En réalité, ce type de sortie n’a rien de nouveau. Dans notre espace médiatique, il existe toujours des individus qui, pour attirer l’attention ou créer le sensationnel, se servent abusivement du nom de grandes personnalités afin de divertir l’opinion. Leur objectif est simple : faire du « buzz » au détriment de la vérité, sans la moindre considération pour la crédibilité des institutions et encore moins pour l’information du public.

La BEAC, faut-il le rappeler, est une institution communautaire dont la réputation dépasse nos frontières. Sa mission repose sur des principes de rigueur, de transparence et de responsabilité.
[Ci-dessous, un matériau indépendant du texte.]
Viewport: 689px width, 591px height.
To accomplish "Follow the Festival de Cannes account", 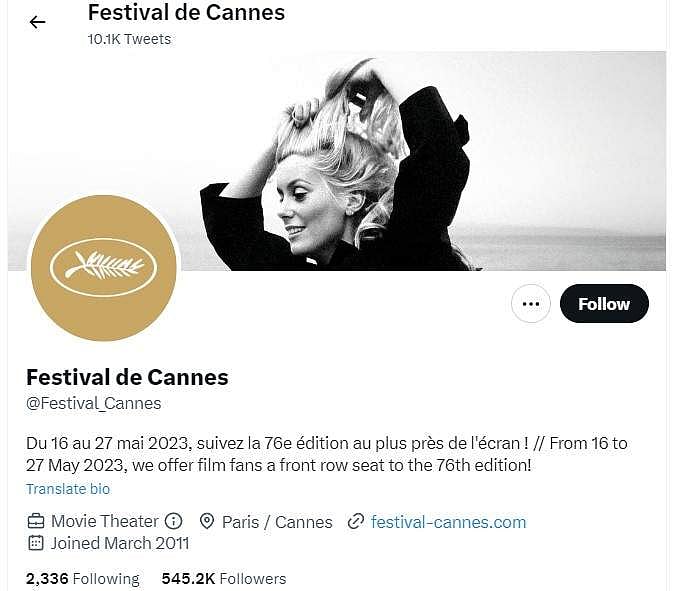I will tap(604, 304).
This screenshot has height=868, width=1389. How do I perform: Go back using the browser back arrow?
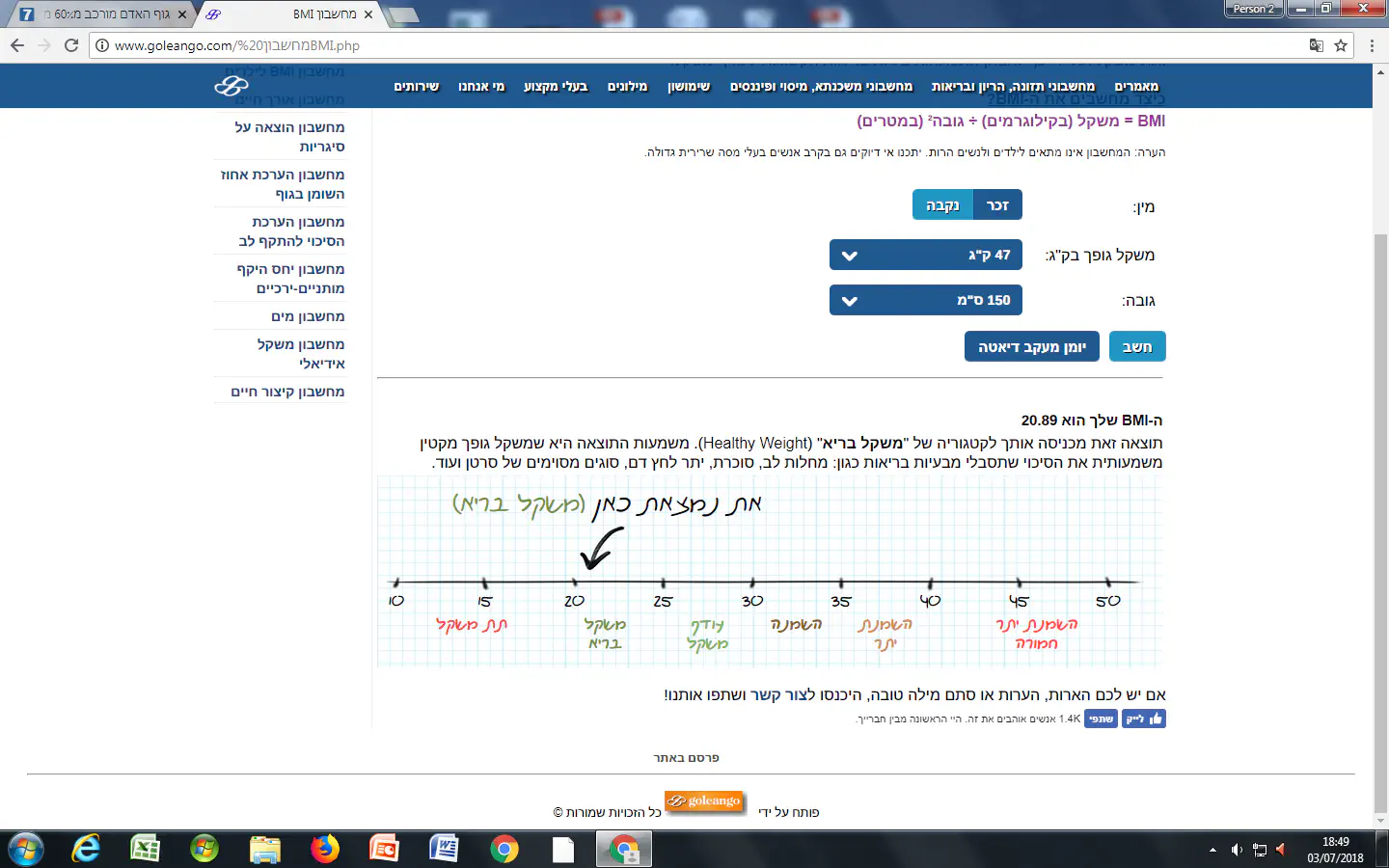pyautogui.click(x=17, y=45)
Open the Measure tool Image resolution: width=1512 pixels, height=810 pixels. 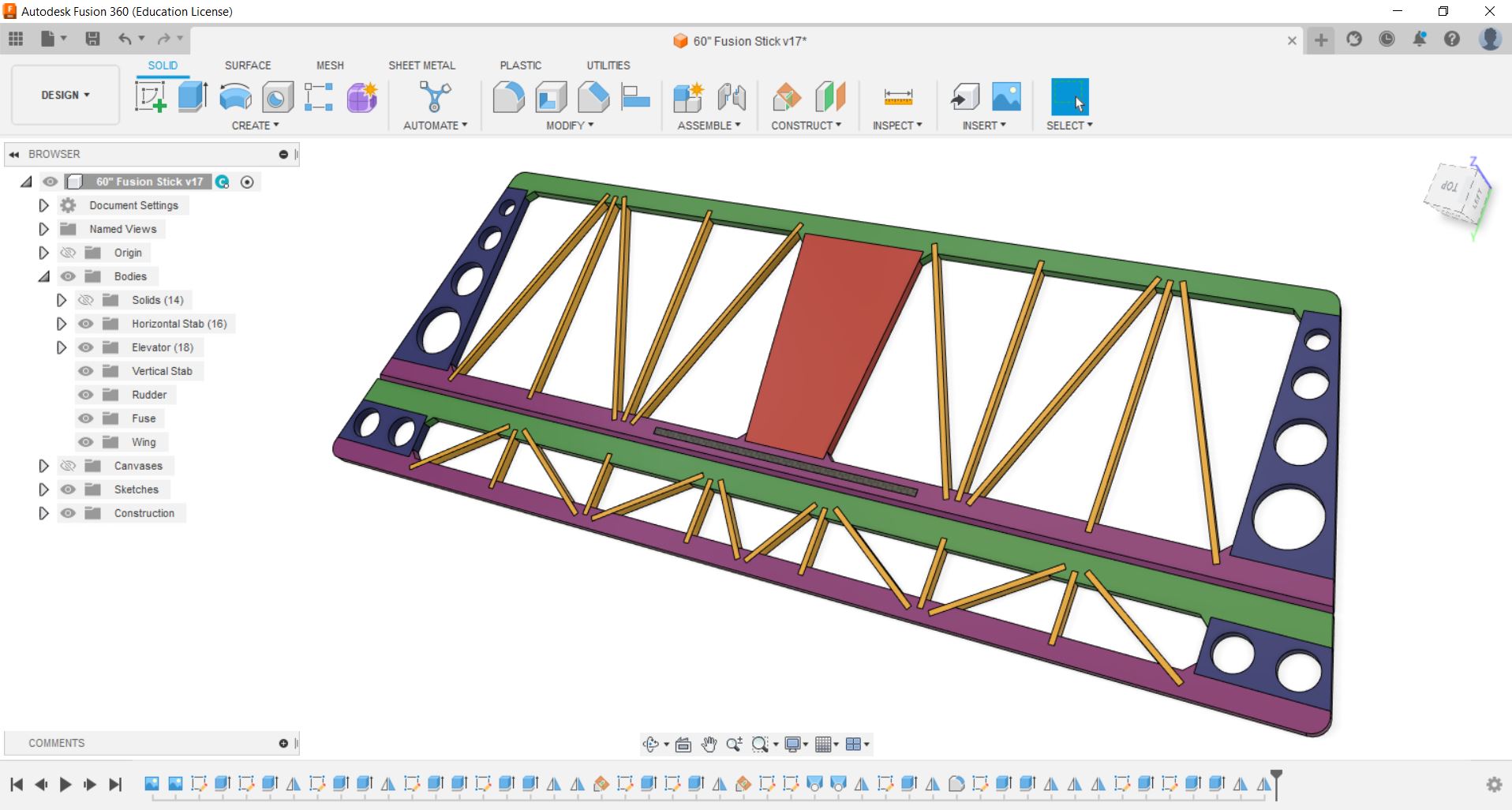(x=898, y=97)
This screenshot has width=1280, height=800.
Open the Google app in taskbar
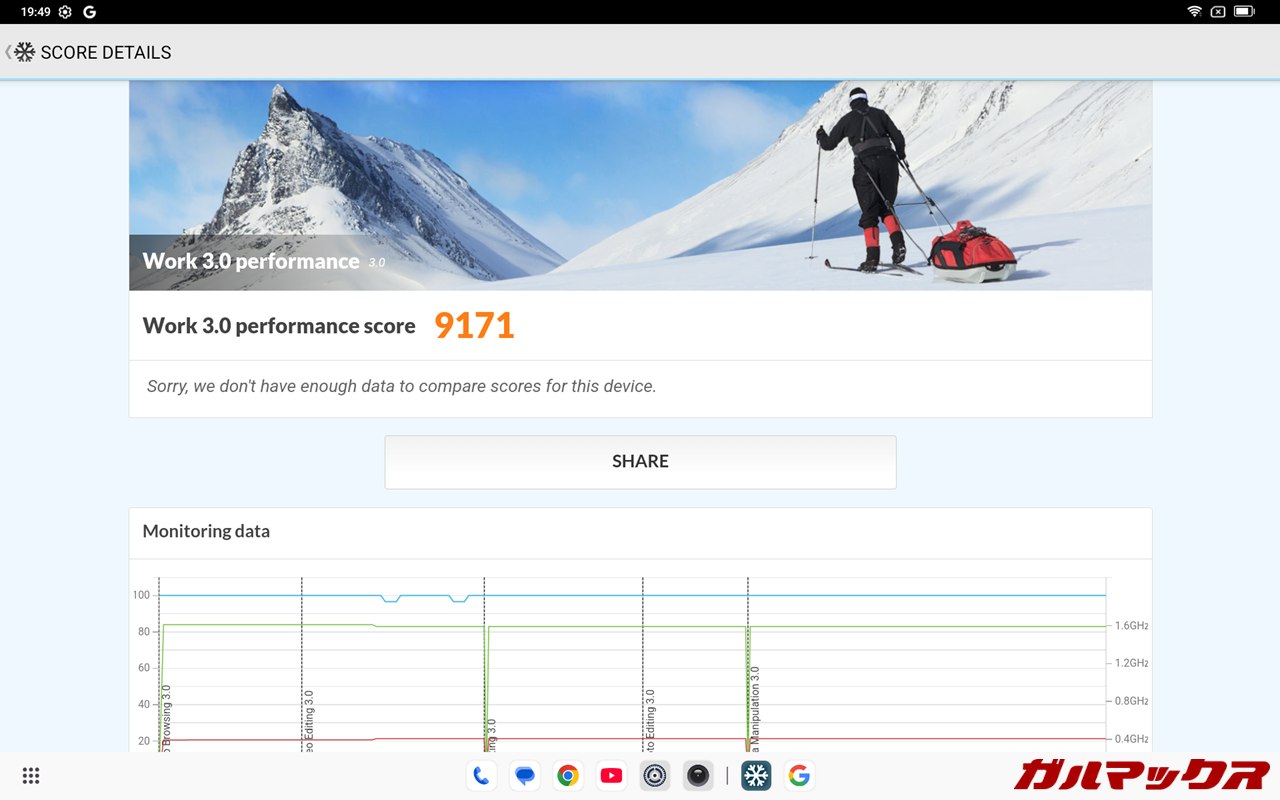[798, 775]

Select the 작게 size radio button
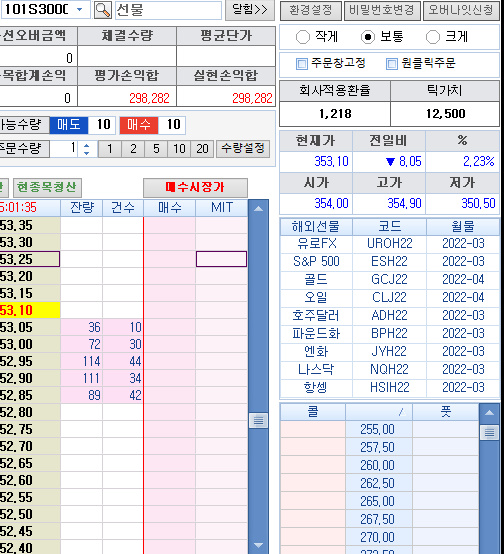click(x=303, y=37)
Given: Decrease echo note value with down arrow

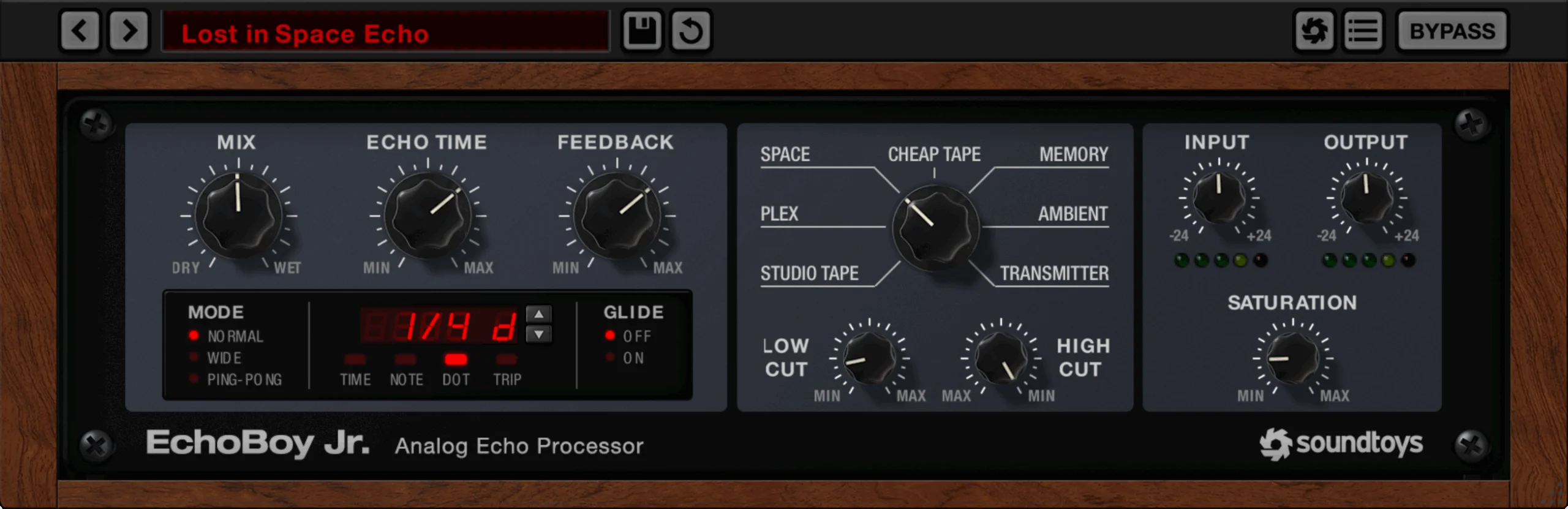Looking at the screenshot, I should (538, 334).
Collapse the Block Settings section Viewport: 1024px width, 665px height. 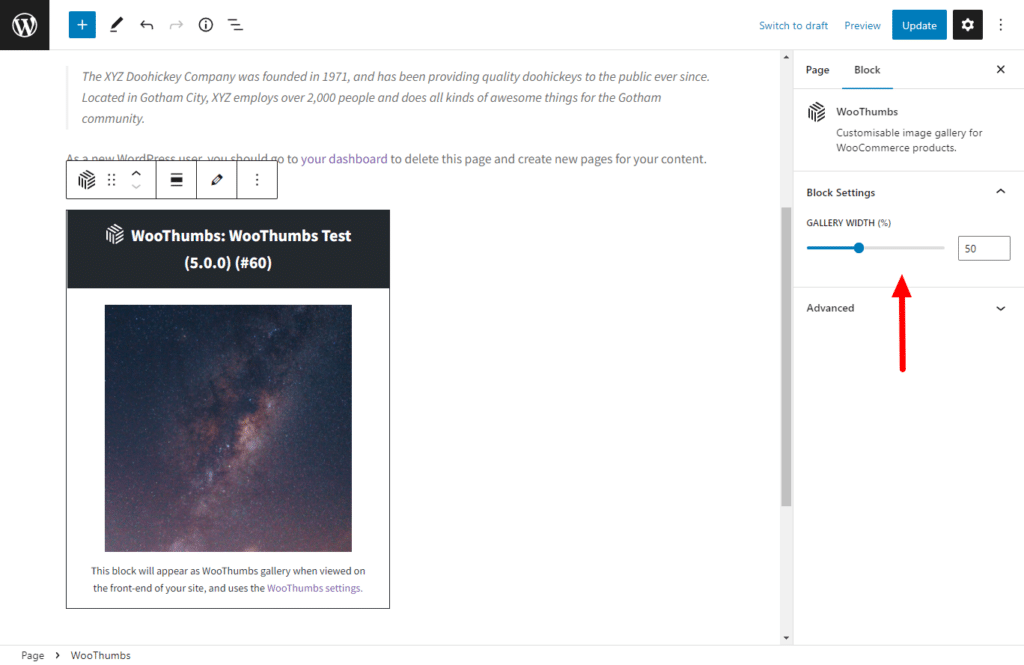tap(1000, 191)
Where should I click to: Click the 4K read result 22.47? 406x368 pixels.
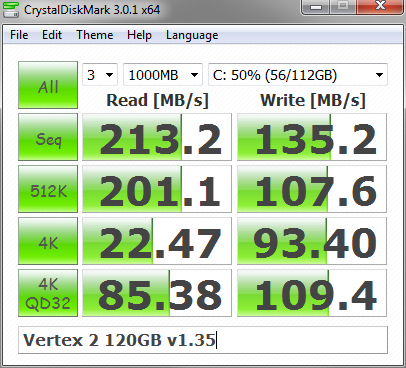[x=157, y=241]
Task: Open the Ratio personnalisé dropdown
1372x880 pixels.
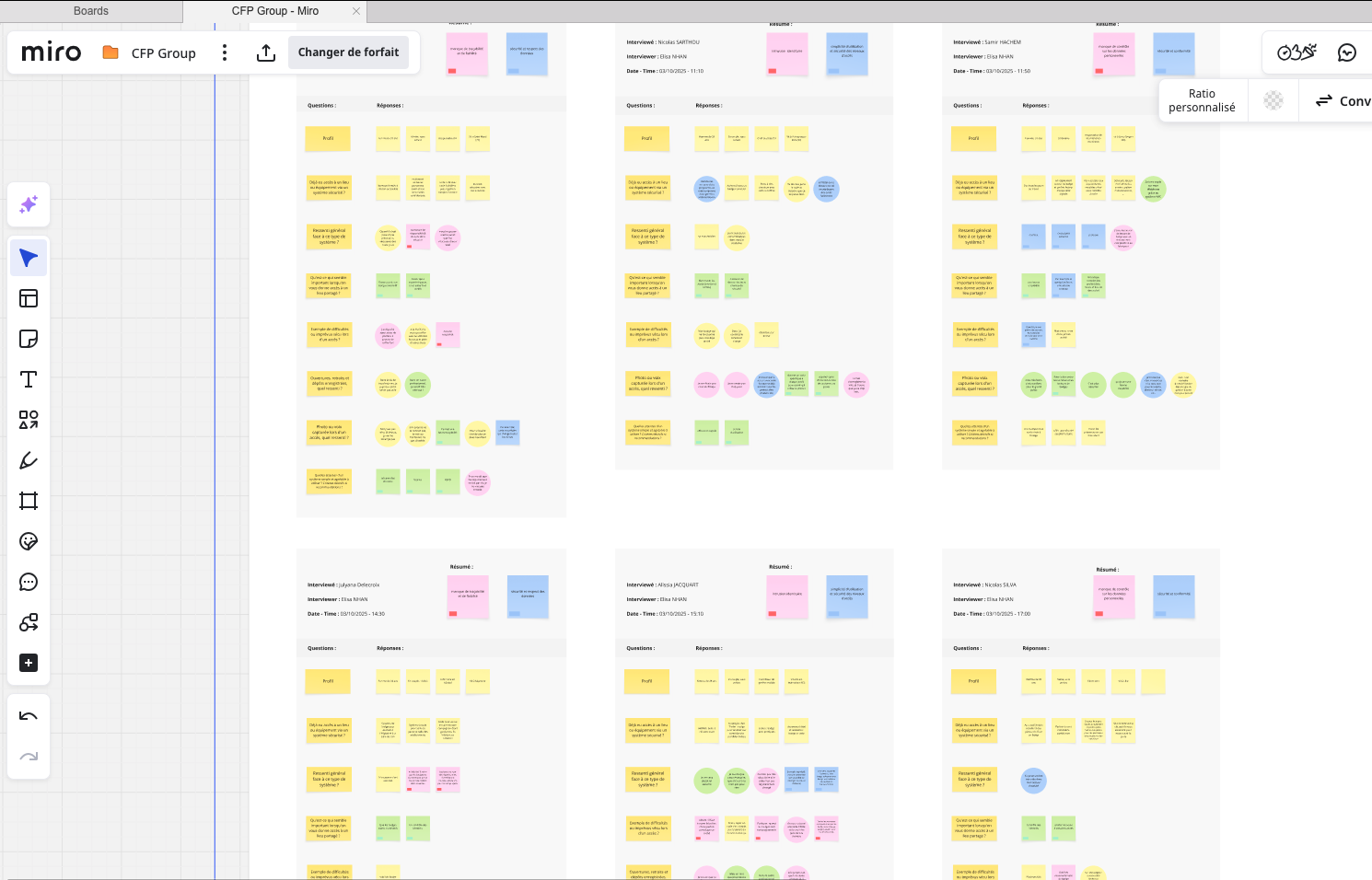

Les résultats obtenus ces dernières années en matière de stabilité monétaire et de gestion des réserves de change parlent d’eux-mêmes et témoignent d’une gouvernance solide et respectée.

Quant aux propos insinuant une quelconque « incompétence » ou une « gestion calamiteuse », ils relèvent d’une pure spéculation. La Banque dispose de ses propres canaux officiels de communication, bien loin des débats informels et stériles des réseaux sociaux. Ce n’est certainement pas dans des fora privés que se mesure l’efficacité d’une institution financière de cette envergure.

En vérité, ces attaques personnelles ne traduisent qu’une volonté manifeste de nuire. Le Gouverneur de la BEAC, M. Yvon Sana Bangui, reste concentré sur ses missions essentielles : consolider la stabilité financière, moderniser les outils de gestion et accompagner le développement des économies de la CEMAC.

À l’heure où notre sous-région a plus que jamais besoin d’unité et de sérieux dans la gestion de ses institutions, il est de notre responsabilité collective de ne pas céder aux distractions de ceux qui, sous couvert de journalisme ou de pseudo-investigations, ne cherchent qu’à exister en manipulant l’opinion.